Chavacano is a type of Spanish-based Creole spoken by about a million people, a result of Spanish colonization of the Philippines from 1565 to 1898.
“It sounds like music when people are speaking it,” Yeo told CBC Edmonton’sRadio Active. “It’s mostly used in everyday conversation and never in an academic way.”
Yeo, a design major, was assigned to to make a book more visually appealing and user-friendly.

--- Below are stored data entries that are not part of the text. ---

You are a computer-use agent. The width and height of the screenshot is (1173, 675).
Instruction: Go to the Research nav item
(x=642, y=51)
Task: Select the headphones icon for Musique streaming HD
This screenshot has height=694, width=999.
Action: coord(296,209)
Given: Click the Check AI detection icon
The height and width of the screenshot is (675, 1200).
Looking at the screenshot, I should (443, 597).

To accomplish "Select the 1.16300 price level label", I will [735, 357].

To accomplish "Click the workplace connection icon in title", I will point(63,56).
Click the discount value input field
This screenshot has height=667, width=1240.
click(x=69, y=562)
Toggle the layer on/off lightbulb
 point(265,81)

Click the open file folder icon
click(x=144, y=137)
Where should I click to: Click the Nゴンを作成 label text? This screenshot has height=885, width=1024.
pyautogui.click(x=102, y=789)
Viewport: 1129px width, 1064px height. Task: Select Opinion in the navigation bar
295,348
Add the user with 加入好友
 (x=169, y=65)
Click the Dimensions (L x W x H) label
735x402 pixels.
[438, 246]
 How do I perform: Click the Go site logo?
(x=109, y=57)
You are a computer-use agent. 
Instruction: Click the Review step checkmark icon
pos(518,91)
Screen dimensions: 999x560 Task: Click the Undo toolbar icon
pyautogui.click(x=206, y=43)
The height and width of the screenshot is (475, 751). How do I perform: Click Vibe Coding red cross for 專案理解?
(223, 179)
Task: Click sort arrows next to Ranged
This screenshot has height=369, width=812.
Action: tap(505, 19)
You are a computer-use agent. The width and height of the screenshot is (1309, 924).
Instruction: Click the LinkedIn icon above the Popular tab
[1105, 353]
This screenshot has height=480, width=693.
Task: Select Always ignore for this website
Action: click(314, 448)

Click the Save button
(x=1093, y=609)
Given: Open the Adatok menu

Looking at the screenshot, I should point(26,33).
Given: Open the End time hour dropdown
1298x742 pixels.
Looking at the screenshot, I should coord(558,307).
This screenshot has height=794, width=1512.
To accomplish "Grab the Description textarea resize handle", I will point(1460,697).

She made a mock-design of a Chavacano dictionary.
When Yeo reached out to the author of one of the only online dictionaries she could find, she was asked if she would help publish an updated Chavacano dictionary.
Yeo is now working with Gefilloyd L. De Castro, from Zamboanga State College of Marine Sciences and Technology, on the dictionary.
Growing up, Yeo thought her language was disappearing, but in researching her project, she learned Chavacano was just changing, “from being Hispanic back to Filipino … which I think is amazing,” Yeo said on CBC Edmonton’s Radio Active. “It’s a natural phenomenon in language where the language transforms along with the people.”
She said she became a better Chavacano speaker after she moved to Canada.
Yeo wants to present the updated dictionary to her grandmother, Julia “Titang” Jaldon, who is famous in Zamboanga City as one of the only Chavacano composers and singers in the country.